Therapy boosts sleep meds, but sleep meds don’t add to the therapy
STUDY: Buysse DJ et al, J Clin Sleep Med 2026;22:58
STUDY TYPE: Systematic review, meta-analysis, and GRADE assessment
FUNDING: American Academy of Sleep Medicine
Background
CBT-I is the most effective treatment for chronic insomnia — better than medications in head-to-head trials. Yet clinicians routinely combine the two. Until now, no clinical practice guideline had directly addressed whether combining them actually helps.
The Study
The American Academy of Sleep Medicine commissioned this systematic review and meta-analysis to look at whether outcomes are improved by combining cognitive behavioral therapy for insomnia (CBT-I) with sleep medication. Among the 15 trials, most used benzodiazepines or z-hypnotics (like Ambien) alongside in-person CBT-I over 6–16 weeks in adults with chronic insomnia.
Adding CBT-I to medication produced clinically meaningful improvements in global insomnia severity (Insomnia Severity Index [ISI], Sleep Quality Index [PSQI]) and sleep continuity — patients fell asleep about 8 minutes faster and spent 14 fewer minutes awake during the night — compared to medication alone.
However, adding medication to CBT-I produced no clinically meaningful improvements in insomnia severity, sleep continuity, or daytime symptoms compared to CBT-I alone. The combination did add about 14 minutes of total sleep time compared to CBT-I alone, which the task force rated as a meaningful but not critical benefit. Daytime symptoms — mood, fatigue, worry — trended worse in the combination group than in CBT-I alone, though the difference didn’t reach the clinical meaningfulness threshold. The overall evidence was rated low to moderate certainty.
Practice Implications
- CBT-I is already ranked top-line for insomnia by most medical societies, and this analysis adds more reason. Learn how to use it, and guide patients with the free Sleep Coach app.

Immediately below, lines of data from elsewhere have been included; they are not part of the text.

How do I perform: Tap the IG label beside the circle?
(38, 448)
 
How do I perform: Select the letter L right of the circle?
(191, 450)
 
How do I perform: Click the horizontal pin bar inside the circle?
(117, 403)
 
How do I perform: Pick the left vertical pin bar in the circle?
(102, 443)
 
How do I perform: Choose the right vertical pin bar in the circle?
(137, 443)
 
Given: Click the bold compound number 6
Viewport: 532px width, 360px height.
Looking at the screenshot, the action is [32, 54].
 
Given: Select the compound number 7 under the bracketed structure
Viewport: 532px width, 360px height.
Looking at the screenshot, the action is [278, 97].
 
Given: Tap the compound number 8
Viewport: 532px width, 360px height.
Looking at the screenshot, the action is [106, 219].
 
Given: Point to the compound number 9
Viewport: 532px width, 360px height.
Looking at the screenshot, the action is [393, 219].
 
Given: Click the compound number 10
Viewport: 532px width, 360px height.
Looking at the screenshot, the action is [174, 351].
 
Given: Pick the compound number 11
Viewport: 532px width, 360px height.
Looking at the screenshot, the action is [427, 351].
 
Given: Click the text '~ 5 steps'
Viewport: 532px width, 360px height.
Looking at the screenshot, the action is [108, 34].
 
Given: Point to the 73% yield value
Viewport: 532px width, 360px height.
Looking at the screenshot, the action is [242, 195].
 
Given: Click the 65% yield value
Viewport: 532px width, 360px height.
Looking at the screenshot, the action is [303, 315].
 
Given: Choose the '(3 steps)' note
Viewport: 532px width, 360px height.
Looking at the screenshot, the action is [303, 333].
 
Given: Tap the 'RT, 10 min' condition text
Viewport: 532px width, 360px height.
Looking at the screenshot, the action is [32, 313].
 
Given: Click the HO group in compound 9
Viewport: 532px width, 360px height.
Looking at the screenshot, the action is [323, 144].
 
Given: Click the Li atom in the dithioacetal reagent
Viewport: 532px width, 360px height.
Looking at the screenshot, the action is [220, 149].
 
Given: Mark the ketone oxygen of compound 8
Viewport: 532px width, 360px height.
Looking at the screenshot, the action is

- It raises the possibility that sleep meds slightly worsen next-day functioning, and indeed most studies of benzos and z-hypnotics show they do not accomplish what sleep is supposed to. Next-day functioning is a mix of better and worse on them, with no difference overall.
- The analysis did not include orexin-antagonists, which do improve next-day functioning. Ramelteon was also left out.